See what I mean? I just can't sit still for that long. I do enjoy, on occasion, watching movies at home. In fact, some of my favorites are better suited for sitting on the couch--Dirty Dancing, for example. I know, har har har, so corny. I had some good times as a kid re-enacting this movie in my living room, and I will forever love it. In college my roommates and I made up some fun drinking games to play along while watching "Billy Madison." So my tastes skew towards the easy and stupid. Brain candy, if you will.
C and I optimistically joined Netflix when we were first married. We'd put movies in our queue that we thought we should watch. They'd arrive in the mail, and we'd never really get around to watching them. We've since learned our lesson, and we tailor our choices to things we'd actually want to watch. For example, we've been catching up on old episodes of "Dexter" and, just the other night, enjoyed "Hot Tub Time Machine."
Such philistines, we are.
A few weeks after Calla died, we decided to stay awake past 8pm and ordered "The Hangover" on Demand.

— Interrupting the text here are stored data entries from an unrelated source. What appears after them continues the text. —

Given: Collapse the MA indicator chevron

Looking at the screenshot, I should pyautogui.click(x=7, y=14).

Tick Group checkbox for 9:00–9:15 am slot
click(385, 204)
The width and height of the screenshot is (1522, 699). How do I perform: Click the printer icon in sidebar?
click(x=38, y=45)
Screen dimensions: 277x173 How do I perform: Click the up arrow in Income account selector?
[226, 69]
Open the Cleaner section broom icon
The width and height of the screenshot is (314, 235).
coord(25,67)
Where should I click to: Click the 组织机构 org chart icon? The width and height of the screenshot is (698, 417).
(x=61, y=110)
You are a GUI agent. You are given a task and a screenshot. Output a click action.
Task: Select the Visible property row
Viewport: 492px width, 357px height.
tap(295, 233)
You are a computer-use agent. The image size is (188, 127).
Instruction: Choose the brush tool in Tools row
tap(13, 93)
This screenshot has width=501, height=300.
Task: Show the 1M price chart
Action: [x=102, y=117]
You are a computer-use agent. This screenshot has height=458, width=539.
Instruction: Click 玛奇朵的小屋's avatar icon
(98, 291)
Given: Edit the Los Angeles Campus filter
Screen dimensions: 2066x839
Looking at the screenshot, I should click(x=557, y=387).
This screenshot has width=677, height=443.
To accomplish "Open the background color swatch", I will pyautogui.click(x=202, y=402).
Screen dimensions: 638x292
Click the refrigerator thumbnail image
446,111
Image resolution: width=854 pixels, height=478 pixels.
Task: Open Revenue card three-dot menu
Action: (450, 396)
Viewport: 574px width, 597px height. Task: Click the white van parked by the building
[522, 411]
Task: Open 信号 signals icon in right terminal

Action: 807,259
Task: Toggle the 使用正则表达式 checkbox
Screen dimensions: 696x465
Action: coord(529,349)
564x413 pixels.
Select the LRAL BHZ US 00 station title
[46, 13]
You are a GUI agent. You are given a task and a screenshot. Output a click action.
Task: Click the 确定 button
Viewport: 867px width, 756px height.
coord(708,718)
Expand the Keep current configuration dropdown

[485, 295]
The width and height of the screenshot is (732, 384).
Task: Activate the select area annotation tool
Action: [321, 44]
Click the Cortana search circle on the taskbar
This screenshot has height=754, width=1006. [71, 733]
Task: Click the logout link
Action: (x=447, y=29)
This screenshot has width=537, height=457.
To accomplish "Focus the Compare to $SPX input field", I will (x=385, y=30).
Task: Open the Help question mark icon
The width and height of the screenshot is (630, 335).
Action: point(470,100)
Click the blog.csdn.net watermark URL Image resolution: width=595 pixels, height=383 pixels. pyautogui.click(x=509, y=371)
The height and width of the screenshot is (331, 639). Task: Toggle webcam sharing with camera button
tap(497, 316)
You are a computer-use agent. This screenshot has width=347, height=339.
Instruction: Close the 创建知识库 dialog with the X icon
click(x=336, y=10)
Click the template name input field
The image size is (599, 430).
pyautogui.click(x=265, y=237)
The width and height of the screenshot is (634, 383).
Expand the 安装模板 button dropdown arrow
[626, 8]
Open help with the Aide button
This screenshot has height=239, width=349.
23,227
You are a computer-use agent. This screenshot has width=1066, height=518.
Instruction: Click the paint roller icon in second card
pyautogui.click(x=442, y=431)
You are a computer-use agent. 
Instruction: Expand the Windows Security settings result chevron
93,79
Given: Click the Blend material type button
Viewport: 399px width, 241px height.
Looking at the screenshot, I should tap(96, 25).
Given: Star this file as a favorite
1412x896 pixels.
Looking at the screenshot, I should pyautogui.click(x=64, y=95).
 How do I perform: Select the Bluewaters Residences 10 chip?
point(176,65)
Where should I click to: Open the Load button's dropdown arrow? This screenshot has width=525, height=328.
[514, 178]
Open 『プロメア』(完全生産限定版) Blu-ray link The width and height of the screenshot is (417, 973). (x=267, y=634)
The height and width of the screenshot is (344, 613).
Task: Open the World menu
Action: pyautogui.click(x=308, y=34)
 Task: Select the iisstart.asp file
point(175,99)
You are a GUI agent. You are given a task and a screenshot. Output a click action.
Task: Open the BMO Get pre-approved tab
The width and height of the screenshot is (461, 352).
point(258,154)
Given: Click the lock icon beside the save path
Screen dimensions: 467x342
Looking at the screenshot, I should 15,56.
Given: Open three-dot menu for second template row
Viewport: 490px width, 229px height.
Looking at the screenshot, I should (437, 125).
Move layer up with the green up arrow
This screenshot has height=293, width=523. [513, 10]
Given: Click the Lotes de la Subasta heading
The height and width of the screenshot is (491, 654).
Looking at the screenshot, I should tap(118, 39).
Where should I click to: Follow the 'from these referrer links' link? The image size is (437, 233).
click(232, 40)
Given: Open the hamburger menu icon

Um, terrible choice. I was so disturbed by the irresponsible handling of that freaking baby that we nearly had to turn it off. Even now, thinking about those scenes, makes me wince. Everyone we knew absolutely RAVED about how funny they thought this movie was, and it made me feel even worse knowing how far I'd drifted from mainstream society.
Lately C has been making fun of me for choosing movies without a climax. For example, "Away We Go." Come on, nothing REALLY happens in that movie. But I think that's what I need now, in a way. Dealing with so much drama in my real life, coming down (up?) from such a climax (nadir?) I need a little stability. Movies on methadone.
I leave you with this clip:
A philistine, indeed.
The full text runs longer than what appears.